Segment Open
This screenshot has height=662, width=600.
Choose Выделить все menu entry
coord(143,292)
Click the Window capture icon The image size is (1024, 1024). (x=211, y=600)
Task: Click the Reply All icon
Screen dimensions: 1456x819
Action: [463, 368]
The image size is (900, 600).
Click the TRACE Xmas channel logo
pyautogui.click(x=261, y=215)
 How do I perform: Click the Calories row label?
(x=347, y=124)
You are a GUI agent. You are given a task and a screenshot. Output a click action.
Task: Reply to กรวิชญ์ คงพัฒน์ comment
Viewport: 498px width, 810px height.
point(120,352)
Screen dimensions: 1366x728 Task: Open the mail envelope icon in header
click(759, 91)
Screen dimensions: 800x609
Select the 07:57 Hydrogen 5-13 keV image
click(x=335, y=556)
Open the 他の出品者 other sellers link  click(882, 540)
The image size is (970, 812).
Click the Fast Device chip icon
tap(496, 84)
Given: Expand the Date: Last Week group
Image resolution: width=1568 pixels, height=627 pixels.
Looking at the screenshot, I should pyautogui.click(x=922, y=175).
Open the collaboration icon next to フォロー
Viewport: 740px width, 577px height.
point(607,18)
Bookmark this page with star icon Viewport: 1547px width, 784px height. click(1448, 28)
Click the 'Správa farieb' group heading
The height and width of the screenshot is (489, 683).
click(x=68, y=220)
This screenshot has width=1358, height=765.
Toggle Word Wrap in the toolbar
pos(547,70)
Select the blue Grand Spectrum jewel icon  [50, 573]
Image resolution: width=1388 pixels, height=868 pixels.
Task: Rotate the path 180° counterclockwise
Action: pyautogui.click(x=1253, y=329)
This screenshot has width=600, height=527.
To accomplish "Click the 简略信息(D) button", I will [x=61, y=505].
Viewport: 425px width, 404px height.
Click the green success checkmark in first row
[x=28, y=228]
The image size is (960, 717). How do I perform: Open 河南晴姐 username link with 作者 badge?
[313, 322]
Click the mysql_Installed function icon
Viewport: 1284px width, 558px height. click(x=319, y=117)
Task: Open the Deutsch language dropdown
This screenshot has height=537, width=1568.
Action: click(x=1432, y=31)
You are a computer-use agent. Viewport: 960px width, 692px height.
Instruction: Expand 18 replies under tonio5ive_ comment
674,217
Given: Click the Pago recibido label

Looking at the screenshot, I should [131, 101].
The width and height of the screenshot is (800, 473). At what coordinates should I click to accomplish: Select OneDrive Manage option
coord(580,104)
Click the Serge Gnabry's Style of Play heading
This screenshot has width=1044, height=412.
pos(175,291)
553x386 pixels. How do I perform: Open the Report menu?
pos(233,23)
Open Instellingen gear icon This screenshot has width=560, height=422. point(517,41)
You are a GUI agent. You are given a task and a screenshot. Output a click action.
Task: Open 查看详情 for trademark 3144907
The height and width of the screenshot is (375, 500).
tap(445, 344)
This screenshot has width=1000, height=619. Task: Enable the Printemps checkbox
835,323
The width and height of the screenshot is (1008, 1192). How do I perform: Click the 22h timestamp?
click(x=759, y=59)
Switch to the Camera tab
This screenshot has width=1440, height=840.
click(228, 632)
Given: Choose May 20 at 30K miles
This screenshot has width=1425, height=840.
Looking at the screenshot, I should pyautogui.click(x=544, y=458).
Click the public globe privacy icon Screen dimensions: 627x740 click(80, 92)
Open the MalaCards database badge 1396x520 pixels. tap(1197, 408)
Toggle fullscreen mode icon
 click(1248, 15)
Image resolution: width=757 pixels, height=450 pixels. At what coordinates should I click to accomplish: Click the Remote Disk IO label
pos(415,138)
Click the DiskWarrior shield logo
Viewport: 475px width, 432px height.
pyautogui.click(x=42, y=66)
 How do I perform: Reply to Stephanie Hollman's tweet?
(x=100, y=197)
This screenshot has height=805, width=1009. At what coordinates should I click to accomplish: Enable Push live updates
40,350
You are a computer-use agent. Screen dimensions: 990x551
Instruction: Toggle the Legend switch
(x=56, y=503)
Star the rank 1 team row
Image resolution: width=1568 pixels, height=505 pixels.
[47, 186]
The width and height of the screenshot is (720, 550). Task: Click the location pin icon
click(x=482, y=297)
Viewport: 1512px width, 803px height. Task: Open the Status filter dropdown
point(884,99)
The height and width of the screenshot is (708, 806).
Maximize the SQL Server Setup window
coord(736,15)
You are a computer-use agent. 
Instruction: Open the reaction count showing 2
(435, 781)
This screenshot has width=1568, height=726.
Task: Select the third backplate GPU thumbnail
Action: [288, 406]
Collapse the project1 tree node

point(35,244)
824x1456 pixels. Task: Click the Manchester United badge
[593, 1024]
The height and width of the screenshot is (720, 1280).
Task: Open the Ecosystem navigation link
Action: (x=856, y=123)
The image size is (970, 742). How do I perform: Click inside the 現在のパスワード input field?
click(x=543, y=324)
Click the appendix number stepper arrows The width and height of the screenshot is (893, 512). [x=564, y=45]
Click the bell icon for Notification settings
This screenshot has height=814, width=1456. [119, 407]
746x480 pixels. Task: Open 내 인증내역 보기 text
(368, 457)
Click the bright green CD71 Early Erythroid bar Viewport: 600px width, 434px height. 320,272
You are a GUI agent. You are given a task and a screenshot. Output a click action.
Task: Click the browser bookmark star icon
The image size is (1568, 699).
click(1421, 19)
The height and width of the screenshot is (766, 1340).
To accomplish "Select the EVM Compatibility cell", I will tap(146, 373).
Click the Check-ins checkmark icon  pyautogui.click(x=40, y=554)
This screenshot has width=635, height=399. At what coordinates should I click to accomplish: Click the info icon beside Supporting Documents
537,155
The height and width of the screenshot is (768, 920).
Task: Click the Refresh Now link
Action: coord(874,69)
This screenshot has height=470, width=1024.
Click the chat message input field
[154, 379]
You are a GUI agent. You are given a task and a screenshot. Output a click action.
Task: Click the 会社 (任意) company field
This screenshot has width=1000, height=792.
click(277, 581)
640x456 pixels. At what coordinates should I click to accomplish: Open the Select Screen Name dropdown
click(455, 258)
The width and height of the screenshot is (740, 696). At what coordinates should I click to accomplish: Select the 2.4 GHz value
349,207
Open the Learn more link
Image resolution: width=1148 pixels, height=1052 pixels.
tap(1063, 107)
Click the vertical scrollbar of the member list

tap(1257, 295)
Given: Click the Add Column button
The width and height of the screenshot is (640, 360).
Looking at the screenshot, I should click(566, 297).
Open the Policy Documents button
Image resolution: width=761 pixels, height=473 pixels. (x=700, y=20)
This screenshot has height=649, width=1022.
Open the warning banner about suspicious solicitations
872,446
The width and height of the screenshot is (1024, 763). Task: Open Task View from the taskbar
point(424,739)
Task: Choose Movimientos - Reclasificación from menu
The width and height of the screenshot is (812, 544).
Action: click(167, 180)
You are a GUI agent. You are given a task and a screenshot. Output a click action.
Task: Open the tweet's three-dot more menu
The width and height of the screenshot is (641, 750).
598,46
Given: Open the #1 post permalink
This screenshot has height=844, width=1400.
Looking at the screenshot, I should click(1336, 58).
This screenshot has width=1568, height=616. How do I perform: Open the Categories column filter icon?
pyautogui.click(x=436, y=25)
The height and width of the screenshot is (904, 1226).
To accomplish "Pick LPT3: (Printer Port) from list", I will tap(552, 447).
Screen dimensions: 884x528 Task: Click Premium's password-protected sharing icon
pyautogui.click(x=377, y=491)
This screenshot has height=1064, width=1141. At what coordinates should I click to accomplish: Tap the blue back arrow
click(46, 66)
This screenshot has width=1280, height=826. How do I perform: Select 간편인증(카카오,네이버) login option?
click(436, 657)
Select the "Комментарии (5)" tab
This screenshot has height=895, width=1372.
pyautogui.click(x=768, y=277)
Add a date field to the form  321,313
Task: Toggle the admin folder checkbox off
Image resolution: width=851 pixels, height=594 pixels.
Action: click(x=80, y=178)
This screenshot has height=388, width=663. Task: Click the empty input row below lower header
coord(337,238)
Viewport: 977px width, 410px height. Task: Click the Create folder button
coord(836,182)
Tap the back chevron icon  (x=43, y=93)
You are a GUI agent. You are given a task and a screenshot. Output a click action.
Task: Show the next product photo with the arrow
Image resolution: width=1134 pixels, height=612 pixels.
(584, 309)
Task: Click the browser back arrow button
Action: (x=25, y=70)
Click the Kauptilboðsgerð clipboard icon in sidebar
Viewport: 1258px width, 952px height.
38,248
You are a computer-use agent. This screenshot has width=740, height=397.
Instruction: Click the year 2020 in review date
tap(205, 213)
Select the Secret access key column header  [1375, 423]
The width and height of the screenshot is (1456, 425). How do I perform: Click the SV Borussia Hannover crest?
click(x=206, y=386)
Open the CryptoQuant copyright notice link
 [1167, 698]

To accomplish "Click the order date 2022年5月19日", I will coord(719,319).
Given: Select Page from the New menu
Segment Closed
For each line above that holds the string "will", provide a copy of that line.

To accomplish "Click the 简略信息(D) button", I will [x=61, y=505].
To accomplish "Select the EVM Compatibility cell", I will tap(146, 373).
To accomplish "Pick LPT3: (Printer Port) from list", I will tap(552, 447).
To accomplish "Click the order date 2022年5月19日", I will coord(719,319).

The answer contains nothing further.